Problem details -> On how many lines of these entries does the word "each" occur? State the number alone.

Material to process ->
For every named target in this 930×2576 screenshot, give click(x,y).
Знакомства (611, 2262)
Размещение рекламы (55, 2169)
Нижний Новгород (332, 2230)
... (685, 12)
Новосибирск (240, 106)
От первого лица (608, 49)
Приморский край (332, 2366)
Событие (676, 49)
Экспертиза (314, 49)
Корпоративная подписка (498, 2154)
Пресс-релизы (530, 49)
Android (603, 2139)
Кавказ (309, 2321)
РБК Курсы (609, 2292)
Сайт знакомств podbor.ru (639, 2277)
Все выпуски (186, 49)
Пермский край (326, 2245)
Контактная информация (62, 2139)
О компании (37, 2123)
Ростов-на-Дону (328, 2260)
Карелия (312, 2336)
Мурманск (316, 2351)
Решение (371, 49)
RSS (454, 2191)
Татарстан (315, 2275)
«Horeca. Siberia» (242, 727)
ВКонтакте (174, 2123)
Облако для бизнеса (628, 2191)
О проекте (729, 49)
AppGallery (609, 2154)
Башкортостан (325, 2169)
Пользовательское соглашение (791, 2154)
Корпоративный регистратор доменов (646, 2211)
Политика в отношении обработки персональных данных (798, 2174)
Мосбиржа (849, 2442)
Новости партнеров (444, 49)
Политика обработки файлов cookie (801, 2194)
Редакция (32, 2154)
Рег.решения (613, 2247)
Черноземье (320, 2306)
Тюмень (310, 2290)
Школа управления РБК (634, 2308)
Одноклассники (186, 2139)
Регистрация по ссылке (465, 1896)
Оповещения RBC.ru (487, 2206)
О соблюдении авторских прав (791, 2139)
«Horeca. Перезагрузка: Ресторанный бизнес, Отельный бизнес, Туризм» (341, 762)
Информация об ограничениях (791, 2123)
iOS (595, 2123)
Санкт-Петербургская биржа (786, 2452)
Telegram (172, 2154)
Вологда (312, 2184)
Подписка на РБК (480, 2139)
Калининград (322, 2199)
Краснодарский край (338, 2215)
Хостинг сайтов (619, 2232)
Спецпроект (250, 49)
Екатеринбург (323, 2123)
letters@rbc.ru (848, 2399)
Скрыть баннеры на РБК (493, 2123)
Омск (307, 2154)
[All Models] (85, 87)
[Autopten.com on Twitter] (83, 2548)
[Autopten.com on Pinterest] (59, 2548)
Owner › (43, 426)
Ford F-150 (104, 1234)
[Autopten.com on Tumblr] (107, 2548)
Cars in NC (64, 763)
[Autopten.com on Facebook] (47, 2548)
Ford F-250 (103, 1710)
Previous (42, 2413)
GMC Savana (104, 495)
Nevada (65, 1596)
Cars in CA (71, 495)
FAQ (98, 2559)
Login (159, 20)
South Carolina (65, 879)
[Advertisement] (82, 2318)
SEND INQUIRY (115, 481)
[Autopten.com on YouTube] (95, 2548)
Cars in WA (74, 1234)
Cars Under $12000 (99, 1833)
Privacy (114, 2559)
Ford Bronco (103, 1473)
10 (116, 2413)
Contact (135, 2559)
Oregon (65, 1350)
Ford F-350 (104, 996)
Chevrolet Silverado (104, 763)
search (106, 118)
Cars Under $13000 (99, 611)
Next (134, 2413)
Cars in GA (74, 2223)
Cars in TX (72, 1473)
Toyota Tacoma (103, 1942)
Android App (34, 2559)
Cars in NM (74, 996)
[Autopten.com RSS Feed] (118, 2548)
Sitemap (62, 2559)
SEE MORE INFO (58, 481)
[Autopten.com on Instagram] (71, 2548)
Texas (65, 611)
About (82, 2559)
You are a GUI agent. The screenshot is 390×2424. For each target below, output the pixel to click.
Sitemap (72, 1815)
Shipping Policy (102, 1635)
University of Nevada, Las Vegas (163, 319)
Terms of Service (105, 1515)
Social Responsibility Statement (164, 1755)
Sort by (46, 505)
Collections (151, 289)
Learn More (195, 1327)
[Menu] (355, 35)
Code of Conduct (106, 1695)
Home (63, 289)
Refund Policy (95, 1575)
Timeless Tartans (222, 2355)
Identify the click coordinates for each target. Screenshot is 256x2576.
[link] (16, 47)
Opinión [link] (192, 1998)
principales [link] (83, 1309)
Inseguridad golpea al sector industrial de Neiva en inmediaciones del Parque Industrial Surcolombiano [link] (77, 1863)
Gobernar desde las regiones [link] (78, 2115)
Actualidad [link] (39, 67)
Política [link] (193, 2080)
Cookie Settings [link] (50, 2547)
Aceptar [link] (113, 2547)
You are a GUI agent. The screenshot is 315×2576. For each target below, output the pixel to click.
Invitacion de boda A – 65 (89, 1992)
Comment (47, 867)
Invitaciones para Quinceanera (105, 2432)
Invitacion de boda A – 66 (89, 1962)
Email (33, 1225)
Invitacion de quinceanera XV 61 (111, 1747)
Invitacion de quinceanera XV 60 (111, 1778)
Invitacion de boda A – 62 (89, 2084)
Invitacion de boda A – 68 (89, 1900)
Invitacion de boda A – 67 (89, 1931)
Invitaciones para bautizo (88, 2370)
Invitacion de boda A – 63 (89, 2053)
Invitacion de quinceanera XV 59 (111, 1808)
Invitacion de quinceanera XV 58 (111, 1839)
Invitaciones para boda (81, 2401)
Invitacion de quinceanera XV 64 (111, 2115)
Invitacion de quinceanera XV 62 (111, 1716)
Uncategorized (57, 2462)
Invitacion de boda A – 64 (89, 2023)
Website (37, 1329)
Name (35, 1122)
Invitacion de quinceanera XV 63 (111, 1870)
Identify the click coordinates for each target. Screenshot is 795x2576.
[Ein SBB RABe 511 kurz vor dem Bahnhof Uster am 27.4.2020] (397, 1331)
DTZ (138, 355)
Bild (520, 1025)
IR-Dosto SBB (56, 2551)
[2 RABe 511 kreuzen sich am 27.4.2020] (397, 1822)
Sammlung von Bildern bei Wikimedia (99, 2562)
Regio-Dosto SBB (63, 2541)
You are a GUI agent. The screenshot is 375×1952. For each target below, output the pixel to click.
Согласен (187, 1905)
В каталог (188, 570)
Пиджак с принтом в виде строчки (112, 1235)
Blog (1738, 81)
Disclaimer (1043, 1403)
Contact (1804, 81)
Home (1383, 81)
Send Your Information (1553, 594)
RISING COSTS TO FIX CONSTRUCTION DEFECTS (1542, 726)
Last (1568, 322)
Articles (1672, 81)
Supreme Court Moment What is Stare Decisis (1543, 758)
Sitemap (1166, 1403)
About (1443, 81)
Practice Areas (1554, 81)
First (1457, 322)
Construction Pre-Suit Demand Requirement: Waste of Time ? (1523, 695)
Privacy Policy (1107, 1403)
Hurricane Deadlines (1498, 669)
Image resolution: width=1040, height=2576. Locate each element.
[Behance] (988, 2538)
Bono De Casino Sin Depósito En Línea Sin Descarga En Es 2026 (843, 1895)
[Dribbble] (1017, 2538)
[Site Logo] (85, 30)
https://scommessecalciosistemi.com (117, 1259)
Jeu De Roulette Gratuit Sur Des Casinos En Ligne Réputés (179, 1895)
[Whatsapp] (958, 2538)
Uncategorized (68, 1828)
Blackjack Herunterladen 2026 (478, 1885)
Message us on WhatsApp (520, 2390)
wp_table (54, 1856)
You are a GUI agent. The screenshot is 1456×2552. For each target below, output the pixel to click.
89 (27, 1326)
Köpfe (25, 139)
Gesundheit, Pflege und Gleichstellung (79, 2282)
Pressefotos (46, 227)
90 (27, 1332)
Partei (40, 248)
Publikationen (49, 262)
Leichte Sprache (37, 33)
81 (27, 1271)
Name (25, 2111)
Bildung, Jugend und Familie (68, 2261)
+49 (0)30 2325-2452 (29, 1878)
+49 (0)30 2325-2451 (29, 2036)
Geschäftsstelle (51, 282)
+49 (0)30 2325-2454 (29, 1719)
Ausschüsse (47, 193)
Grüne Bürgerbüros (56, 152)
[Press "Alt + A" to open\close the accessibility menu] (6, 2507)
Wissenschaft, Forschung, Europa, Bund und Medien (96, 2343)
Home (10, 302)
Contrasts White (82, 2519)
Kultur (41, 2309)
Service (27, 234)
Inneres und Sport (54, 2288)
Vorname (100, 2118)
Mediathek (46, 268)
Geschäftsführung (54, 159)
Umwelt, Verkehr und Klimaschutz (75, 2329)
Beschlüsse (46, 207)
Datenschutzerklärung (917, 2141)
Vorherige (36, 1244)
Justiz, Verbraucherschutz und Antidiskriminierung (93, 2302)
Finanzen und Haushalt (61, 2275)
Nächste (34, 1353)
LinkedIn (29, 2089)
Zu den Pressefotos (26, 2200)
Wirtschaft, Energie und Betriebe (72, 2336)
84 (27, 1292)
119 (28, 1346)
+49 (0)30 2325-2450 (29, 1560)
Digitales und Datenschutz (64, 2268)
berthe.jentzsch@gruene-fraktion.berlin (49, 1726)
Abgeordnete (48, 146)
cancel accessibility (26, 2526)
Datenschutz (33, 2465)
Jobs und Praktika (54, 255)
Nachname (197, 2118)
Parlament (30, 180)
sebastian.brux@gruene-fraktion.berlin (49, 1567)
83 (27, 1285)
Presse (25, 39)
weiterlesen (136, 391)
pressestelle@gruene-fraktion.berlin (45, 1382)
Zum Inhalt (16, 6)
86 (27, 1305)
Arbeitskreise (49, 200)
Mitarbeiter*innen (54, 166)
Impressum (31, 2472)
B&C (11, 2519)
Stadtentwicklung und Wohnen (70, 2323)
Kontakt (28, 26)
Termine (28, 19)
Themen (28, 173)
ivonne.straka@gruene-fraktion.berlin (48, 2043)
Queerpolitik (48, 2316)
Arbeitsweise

Task output -> 7